Saved data entries:

---+---

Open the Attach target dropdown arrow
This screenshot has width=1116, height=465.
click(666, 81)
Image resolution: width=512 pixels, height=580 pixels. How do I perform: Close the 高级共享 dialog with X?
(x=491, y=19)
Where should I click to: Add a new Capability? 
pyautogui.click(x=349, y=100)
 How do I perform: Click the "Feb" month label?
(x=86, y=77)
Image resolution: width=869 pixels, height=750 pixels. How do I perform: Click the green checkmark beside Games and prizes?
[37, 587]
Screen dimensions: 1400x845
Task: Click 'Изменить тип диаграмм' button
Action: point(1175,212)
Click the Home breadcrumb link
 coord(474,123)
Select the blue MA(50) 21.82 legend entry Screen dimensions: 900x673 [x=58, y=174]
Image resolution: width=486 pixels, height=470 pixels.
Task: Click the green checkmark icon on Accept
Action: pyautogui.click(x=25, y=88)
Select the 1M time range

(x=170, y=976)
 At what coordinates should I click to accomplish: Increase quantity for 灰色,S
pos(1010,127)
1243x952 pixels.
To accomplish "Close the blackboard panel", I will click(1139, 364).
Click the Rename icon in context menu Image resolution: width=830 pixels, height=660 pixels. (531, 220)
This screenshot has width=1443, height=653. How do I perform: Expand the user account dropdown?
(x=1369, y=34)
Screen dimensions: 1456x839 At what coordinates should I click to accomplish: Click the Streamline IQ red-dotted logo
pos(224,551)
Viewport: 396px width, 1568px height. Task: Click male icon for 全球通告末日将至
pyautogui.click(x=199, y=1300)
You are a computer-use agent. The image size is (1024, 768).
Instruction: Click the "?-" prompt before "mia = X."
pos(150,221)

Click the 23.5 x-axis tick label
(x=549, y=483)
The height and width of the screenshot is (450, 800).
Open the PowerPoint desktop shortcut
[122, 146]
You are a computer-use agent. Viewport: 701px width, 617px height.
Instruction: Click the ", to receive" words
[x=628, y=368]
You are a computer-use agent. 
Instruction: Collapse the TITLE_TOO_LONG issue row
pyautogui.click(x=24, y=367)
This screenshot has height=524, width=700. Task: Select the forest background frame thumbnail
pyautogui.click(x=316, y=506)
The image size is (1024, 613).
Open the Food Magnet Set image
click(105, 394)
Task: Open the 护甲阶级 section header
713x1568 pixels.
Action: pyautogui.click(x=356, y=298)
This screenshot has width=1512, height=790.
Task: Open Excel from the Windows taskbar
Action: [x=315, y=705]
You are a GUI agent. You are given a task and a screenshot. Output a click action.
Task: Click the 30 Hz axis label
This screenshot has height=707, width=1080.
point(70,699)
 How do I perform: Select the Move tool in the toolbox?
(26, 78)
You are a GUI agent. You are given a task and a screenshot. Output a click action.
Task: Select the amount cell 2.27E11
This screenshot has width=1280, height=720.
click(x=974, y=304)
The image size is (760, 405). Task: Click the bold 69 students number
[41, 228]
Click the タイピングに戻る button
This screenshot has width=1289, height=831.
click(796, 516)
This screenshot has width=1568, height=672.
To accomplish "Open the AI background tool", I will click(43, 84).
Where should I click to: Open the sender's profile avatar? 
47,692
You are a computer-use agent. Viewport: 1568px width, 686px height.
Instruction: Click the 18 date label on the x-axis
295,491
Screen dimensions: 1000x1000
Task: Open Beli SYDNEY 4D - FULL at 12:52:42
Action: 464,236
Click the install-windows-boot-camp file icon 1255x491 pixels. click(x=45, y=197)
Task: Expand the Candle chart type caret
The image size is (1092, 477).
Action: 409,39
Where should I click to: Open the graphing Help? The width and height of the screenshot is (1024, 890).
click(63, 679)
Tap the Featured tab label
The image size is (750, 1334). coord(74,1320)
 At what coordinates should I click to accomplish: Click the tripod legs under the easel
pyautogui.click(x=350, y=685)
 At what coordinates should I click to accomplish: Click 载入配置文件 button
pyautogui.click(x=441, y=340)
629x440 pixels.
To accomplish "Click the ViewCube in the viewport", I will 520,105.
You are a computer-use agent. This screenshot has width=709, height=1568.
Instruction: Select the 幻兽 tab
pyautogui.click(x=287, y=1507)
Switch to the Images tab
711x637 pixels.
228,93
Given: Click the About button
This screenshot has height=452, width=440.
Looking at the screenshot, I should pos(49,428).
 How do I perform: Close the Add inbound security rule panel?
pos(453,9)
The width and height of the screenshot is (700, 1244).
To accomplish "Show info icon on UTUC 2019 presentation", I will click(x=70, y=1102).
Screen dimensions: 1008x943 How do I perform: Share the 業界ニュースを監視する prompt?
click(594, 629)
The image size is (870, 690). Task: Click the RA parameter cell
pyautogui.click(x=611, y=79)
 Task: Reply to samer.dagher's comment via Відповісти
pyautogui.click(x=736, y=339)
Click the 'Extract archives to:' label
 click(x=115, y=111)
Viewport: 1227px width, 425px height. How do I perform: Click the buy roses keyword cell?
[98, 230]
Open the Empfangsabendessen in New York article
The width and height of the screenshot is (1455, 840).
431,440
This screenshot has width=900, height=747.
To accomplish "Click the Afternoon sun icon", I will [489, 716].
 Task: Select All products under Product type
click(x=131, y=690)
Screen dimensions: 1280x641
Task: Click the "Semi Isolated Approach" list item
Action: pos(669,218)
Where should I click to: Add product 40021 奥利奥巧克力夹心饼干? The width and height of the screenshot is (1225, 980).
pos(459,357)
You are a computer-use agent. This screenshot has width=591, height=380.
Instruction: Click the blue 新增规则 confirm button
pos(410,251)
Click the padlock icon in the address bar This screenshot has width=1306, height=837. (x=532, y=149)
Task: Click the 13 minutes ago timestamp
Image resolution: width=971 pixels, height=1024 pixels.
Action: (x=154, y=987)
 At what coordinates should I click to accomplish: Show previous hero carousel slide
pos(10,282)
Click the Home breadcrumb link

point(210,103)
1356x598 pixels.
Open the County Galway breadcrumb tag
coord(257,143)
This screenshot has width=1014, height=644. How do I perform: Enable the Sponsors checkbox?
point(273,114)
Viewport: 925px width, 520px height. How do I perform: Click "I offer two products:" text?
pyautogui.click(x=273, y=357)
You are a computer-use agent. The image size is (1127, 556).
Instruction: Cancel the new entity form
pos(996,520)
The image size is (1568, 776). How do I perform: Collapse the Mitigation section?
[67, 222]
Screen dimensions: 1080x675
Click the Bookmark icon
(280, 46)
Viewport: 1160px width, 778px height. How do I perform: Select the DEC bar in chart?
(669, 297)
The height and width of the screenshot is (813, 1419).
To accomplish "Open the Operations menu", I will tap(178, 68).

---+---

Work instruction
Reply with nothing but the number of lines in the entries above that hold the string "will".

The completed task
6